| Extrait |

Vu la procédure suivante :
Procédure contentieuse antérieure :
M. et Mme B...E...ont demandé au juge des référés du tribunal administratif de Châlons-en-Champagne de désigner un expert chargé de se prononcer sur les désordres affectant leur habitation à la suite de fortes précipitations survenues dans leur commune.
Par une ordonnance n° 1700514 du 8 juin 2017, le juge des référés du tribunal administratif de Châlons-en-Champagne a rejeté leur demande.
Procédure devant la Cour :
Par une requête, enregistrée le 21 juin 2017, et un mémoire enregistré le 19 juillet 2017, M. et MmeE..., représentés par MeD..., demandent à la Cour :
1°) d'annuler l'ordonnance du 8 juin 2017 du juge des référés du tribunal administratif de Châlons-en-Champagne ;
2°) de faire droit à leur demande d'expertise ;
3°) de dire et juger que la commune de Montreuil-sur-Barse et l'association foncière de Montreuil-sur-Barse supporteront la charges des dépens et, par conséquent, les frais d'expertise ;
4°) de mettre à la charge de la commune de Montreuil-sur-Barse et de l'association foncière de Montreuil-sur-Barse une somme de 1 500 euros au titre des dispositions de l'article L. 761-1 du code de justice administrative.

| Données extraites |
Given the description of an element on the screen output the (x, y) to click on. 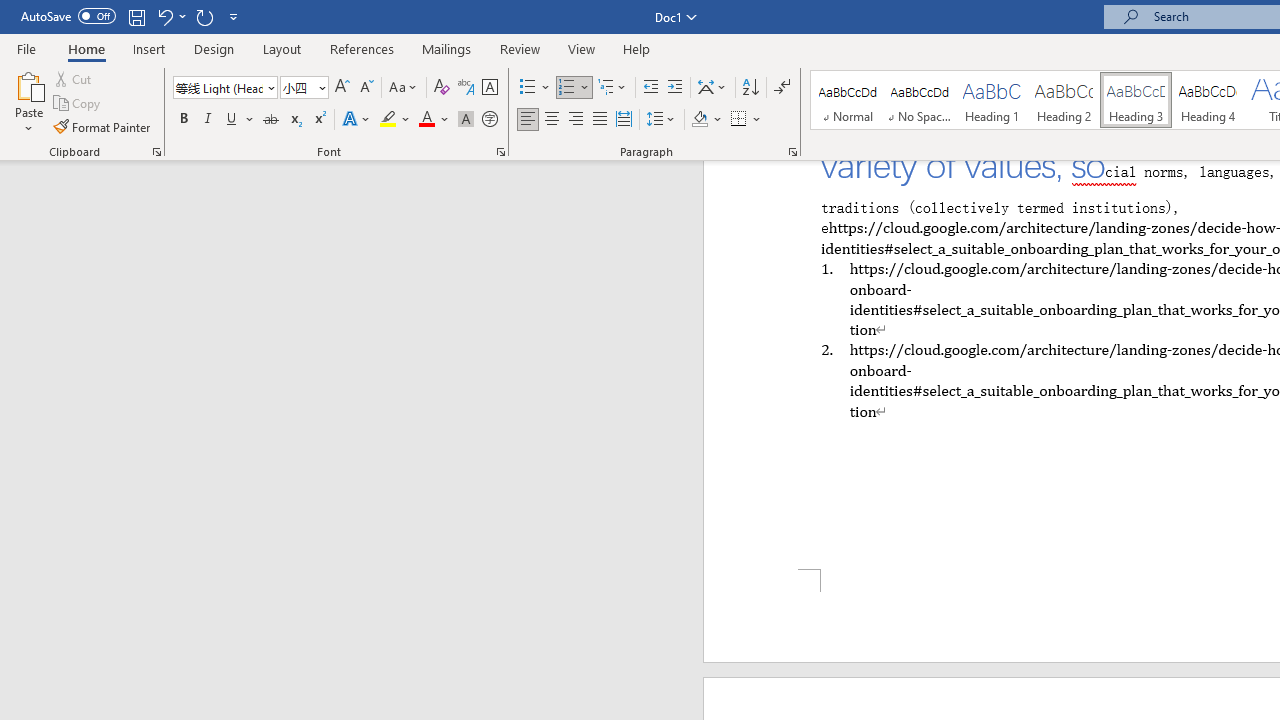
Paragraph... (792, 151)
Copy (78, 103)
Shrink Font (365, 87)
Subscript (294, 119)
Shading (706, 119)
Character Border (489, 87)
Clear Formatting (442, 87)
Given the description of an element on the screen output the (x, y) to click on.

| Consignes |
(1) Relevez, dans l'ordre où elles apparaissent, toutes les dates distinctes que cite l'extrait de procédure.
(2) Poursuivez l'extrait de procédure à partir de son dernier alinéa.

| Réponses |
(1) 8 juin 2017 ; 21 juin 2017 ; 19 juillet 2017

(2)
Ils soutiennent que :
- leur maison d'habitation a fait l'objet de plusieurs inondations ;
- les fortes précipitations survenues au printemps 2013 et en mai 2016 ont mis en évidence que le réseau d'évacuation des eaux pluviales est inadapté ;
- la circonstance qu'ils n'aient pas été les seules victimes des inondations n'est pas de nature à dénier le caractère utile à leur demande ;
- l'utilité de l'expertise sollicitée est démontrée ;
- ils justifient d'un préjudice réel, actuel, certain et direct dans la mesure où la commune a refusé la prise en charge des dommages subis, notamment, la réfection du chemin d'accès à leur habitation ;
- la mesure d'expertise sollicitée se rattache à une éventuelle action en responsabilité dirigée contre la commune ;
- l'expert pourrait être amené à se prononcer sur les mesures nécessaires afin de prévenir toute autre inondation ou fait dommageable en lien avec le système d'évacuation des eaux pluviales ;
- l'association foncière de Montreuil-sur-Barse est appelée en la cause dans la mesure où la commune impute les désordres à des fossés appartenant à celle-ci.
Par un mémoire en défense, enregistré le 12 juillet 2017, la commune de Montreuil-sur-Barse et l'association foncière de Montreuil-sur-Barse, représentées par MeC..., demandent à la Cour :
1°) de rejeter la requête d'appel de M. et MmeE... ;
2°) de confirmer l'ordonnance attaquée ;
3°) de mettre à la charge de M. et Mme E...les dépens et une somme de 3 000 euros au titre des dispositions de l'article L. 761-1 du code de justice administrative.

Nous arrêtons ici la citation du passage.